Expression Engineering, Day 2, 4/6/07
- To find the number of yeast in a liquid culture. Later we will compare this to the count of viable yeast that grow on a plate.
- Vortex the culture tubes to fully resuspend the yeast.
- Label two eppendorf tubes “ON” and "log".
- Remove 100 ul of each culture to the appropriate eppendorf tube.
- Add 900 ul of water to each eppendorf tube.
- Invert the tubes several times to mix the contents. Holding the eppendorf tube upside-down, you should flick the bottom of the tube to mix-in the last drop of liquid.
- Dilute the cultures to a final dilution of 1:100 by making another 1:10 dilution of your 1:10 dilutions.
- Pour 1 ml each dilution 1:100 and 800 ul of each 1:10 dilution into a cuvette and fill a fifth cuvette with 1 ml water.
- Read the optical density of each sample at 600 nm, using the cuvette of water to blank the spectrophotometer.
- Consider your OD600 values that are within the reliable range of the spectrophotometer (generally considered to be from 0.1 to 1.0). Determine the concentration of your undiluted yeast cultures using the relationship of 1 OD600 = 1 x 10^7 cells/ml. Don’t forget to account for the dilutions you made.
|Overnight||1:10||0.0809||8.09 x 10^6|
|Log||1:10||0.4769||4.769 x 10^7|
- To plate yeast so that we can count them later and determine the viability of the yeast
- Shake 8 eppendorf tubes onto the benchtop then close the caps and put them in your rack. Label them ON/10^-1, /10^-2, /10^-3, /10^-4, /10^-5, and log/10^-1, /10^-2, /10^-3.
- Use your P1000 to add 900 ul of sterile water to each.
- Vortex your undiluted cultures then use your P200 to remove 100 ul and add it to the appropriate “10^-1” eppendorf. Close the cap and invert to mix, flicking in the last drops when the eppendorf is upside-down.
- Use the 10^-1 dilutions to make your 10^-2 dilutions and repeat until you have serially diluted to 10^-5 of the original concentration.
- Plate 100 ul of your ON/10^-5 dilution onto one YPD, one –trp, one –ura.
- Plate 100 ul of your log/10^-3 dilution onto another YPD, another -trp, another -ura.
- Wrap your plates with your colored labeling tape and incubate them, media-side up in the 30° incubator, until next time.
- To prepare the yeast cells for transformation.

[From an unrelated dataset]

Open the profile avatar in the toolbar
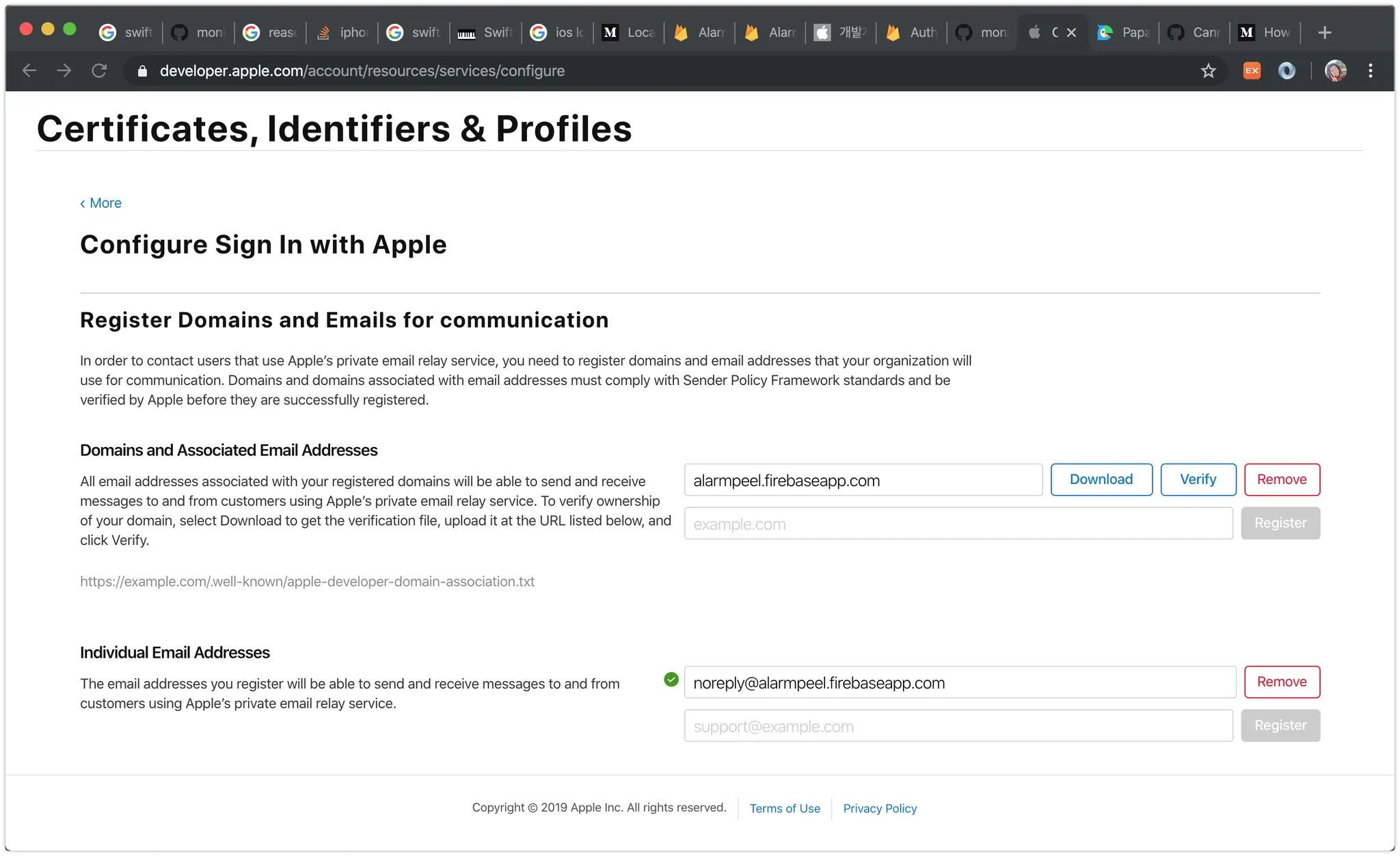 point(1335,71)
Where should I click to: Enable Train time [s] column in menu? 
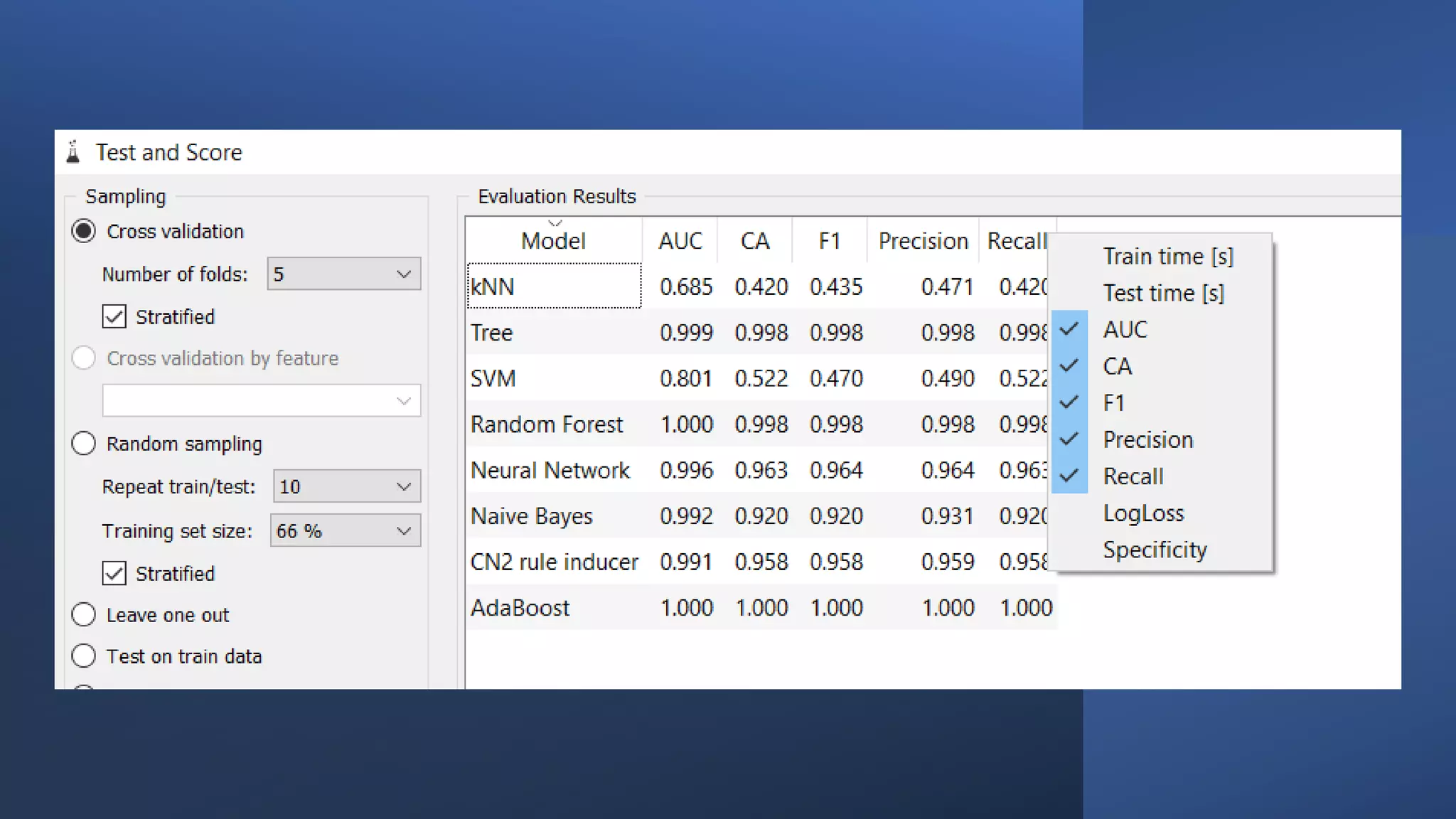point(1167,256)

- Add 1ml Sterile Water into an eppendorf tube
- Scrape FY569 Cells off of plate and add to tube. Vortex to mix the cells evenly.
- Spin these cells at 3000 rpm for 1 minutes in the microfuge.
- Remove the supernatant by aspirating. You do not have to remove every drop.
- Wash the cells with 1 ml "wash solution".
- Harvest the cells in a microfuge, spinning 1 minute at full speed.
- Aspirate the supernatant.
- Resuspend the pellet in 150 ul of "competent solution". Split between 3 tubes.
- To insert our PCR product into the FY569 genome. This should knock out SPT8 and knock in URA3 so that our yeast are viable on SC-ura media and express the SALSA complex.
- Add 5 ul of "no template" PCR reaction to one eppendorf and label the top appropriately. This should serve as your "no DNA," negative control. Flick the tube to mix the contents.
- Add 5 ul of pRS416 DNA (50 ng) to another eppendorf and label appropriately.
- Add 5 ul of your "plus template" PCR product from last time. This is your experimental sample. You can give the remainder of your PCR products to the teaching faculty who may run them on an agarose gel, depending on the outcome of these transformations.
- To each tube add 500 ul "transformation solution" to your cells. Vortex the tube to make an even suspension.
- Incubate the tubes at 30° for approximately one hour, along with 4 SC-ura petri dishes, with their lids ajar if there is moisture on their surface. Periodically "flick" your tubes to mix the contents, this will help keep the cells from settling to the bottom.
- After at least an hour, flick the tubes to mix the contents and then spread 250 ul of each mixture on your SC-ura dishes, plating the experimental transformation twice.
- Wrap your plates with your colored labeling tape and incubate them, media-side up in the 30° incubator until next time.
Today we practiced some basic yeast techniques. This will allow us to further study yeast in the future. Specific to our project, we transformed the yeast cells with our PCR product. Colonies we see later on the SC-ura plates will have incorporated our construct into yeast genome, and knocked out the SPT8 gene. Our yeast will then express the SALSA complex, and we can characterize the phenotype associated with this SAGA-like complex.